In an interview last month, Heartland Payment Systems CEO Robert Carr lashed out against qualified security assessors (QSAs) who audited his company for PCI security compliance, claiming they missed key network holes that ultimately enabled a massive data security breach. Readers hit back, slamming Carr for not owning up to problems rampant in his IT security operation - for one example, read One Man's View: Heartland CEO Must Accept Responsibility.
In response to the response, we polled security experts who have performed and received assessments in an effort to create a brief checklist for getting the company-QSA relationship off to the best possible start. Here are four key suggestions:
1. Choose your vendor wisely
One common problem is that the QSA is chosen too hastily because the company wants to get the process over with as quickly as possible. The result is that the company hires an assessor that isn't as well versed in the issues unique to their environment.
Mark Allison, vice president of information security at Global Cash Access, said companies must conduct a thorough vetting of all QSA providers to ensure whoever is chosen specialises in the problems most common in their particular industry.
"Ensure the vendor has SME's that meet your needs and don't be alarmed if some vendors subcontract with other qualified entities to build a comprehensive response," he said. "Like you, professionals leverage their strengths and shore up limitations by hiring expertise. Do your homework and assess the credentials of all vendors and participants and understand how blending their efforts into a comprehensive plan can lead to successful execution."
2. Lay the groundwork
One thing that's certain to get a company's security assessment off to a bad start is a lack of planning, Allison said. Therefore, he recommends starting with a self assessment. That way, the company has a pretty good idea of where the weak points are before the QSA arrives. On day 1, security administrators should brief the QSA on everything they know up to that point. That way, the QSA can sharpen his/her focus on particular problem areas and come up with a more productive action list.

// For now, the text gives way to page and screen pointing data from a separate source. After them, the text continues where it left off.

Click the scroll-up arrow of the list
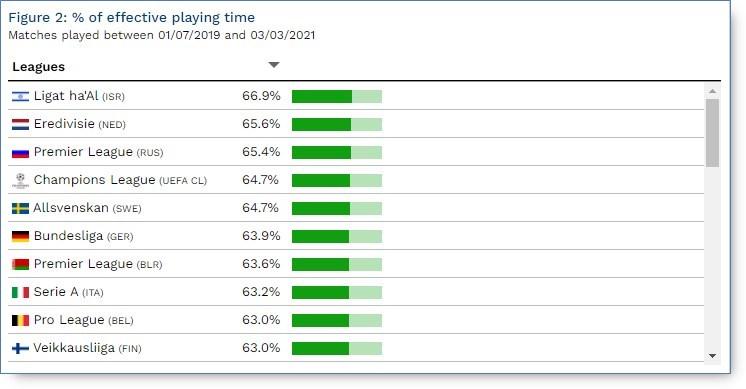The height and width of the screenshot is (389, 746). point(712,91)
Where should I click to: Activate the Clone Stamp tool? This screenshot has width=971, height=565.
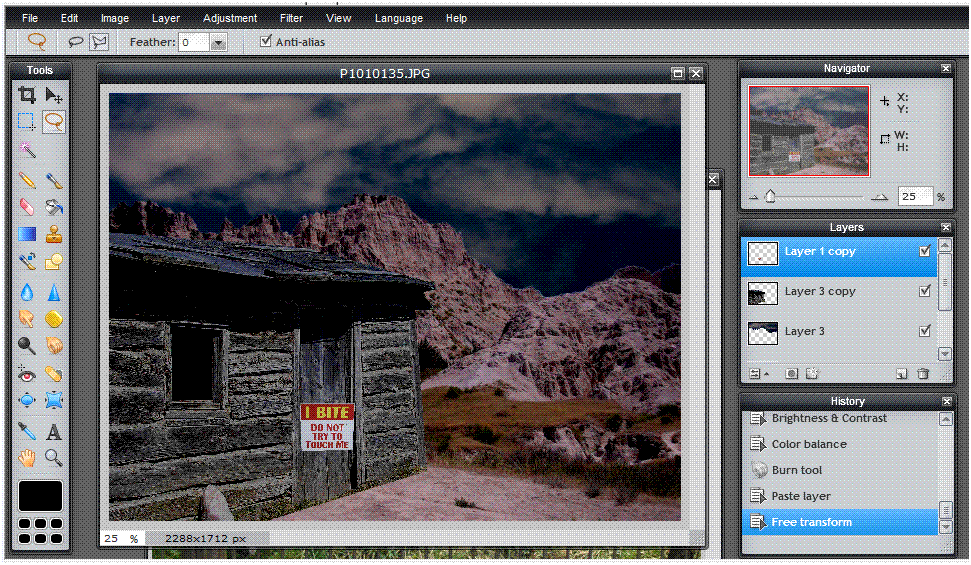click(x=54, y=235)
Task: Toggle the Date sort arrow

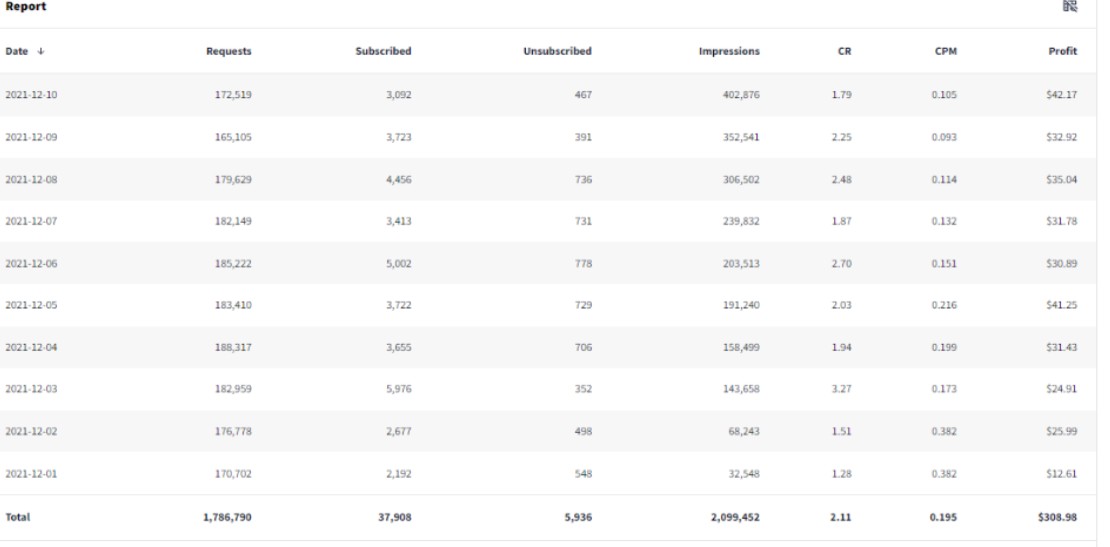Action: click(x=40, y=51)
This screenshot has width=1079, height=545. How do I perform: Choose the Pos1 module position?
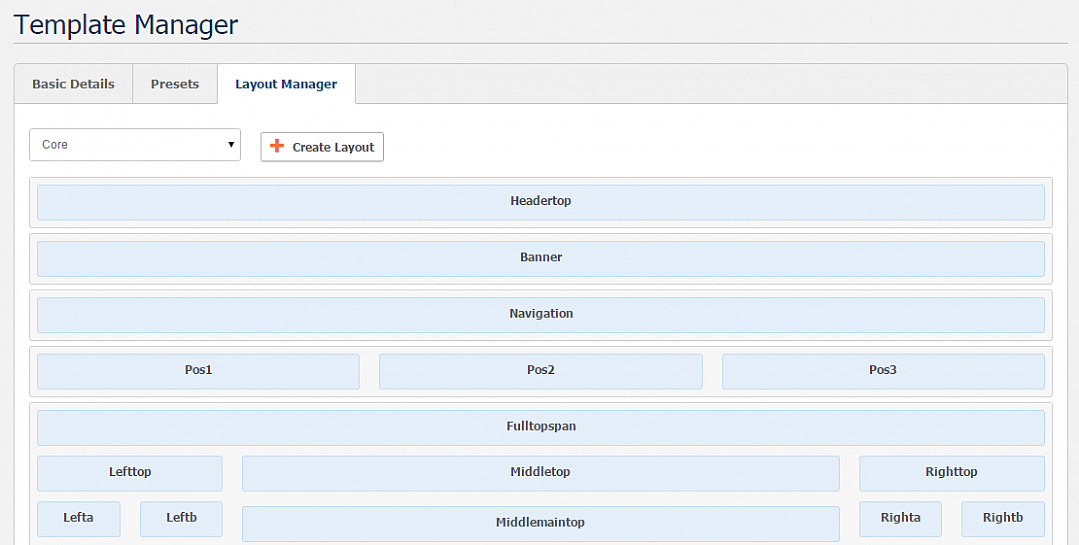tap(198, 372)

"Obtain the latest self-assessment questionnaire from the PCI DSS website," Allison said. "And remember that anything less than complete candor will impede your assessor's ability to complete their work efficiently and effectively."
3. Give the QSA access to key players
Another thing that can cripple the assessment process is that the company tries to limit the QSAs exposure to as few people as possible. This might be because management doesn't want the QSA getting poor direction from employees that don't necessarily have a full grasp on things. But it's always better to give the QSA access to all the key players, said Daniel Wallace, a consultant and information security project manager. Wallace recently wrote a comprehensive post on the subject in the Information Security Resources blog.
QSAs will often conduct multiple interviews with key managers to make absolutely certain that every aspect of the operation has been studied to the fullest extent possible. Before the QSA arrives, the company should make a list of people who can do initial interviews. Scheduling appointments for the QSA from the get-go will speed the process along in the long run. One thing that can drag out the process is when key players break or forget their interview appointment, Wallace said.
4. Don't treat the QSA like an enemy
Another common problem, especially from the perspective of QSAs approached for this article, is that the assessors are often treated like an approaching rattlesnake by the company they're there to review. This too is a recipe for failure and should be avoided at all costs.
"There is no room for egos," Allison said. "The assessor will find weaknesses. Get over it and learn from it."
Ed Moyle, founding partner at Security Curve and former vice president of information security at Merrill Lynch, has experienced the good and bad aspects of the assessment process from both sides and agrees with these observations. He acknowledged that assessments aren't always as thorough as they should be and the blame usually belongs with both the company and the QSA.
He noted that pressure is high for the QSA as well as the company, and pressure can lead to mistakes.
"The customer is paying you and wants to be found compliant," he said. "You also have large complicated environments with many moving parts and there's plenty of opportunity to overlook things."
That said, Moyle noted that the more information and access the QSA has, the better the chance of a thorough, successful audit that can prevent a data breach further down the line.
"The company environment may be tremendously complex, with hundreds of locations throughout the country or the world and any one place can have weaknesses," he said. "If you have multiple lines of business and you don't tell the QSA about all of them, the QSA isn't going to know to look in those areas and something is going to be missed. That's not the QSA's fault."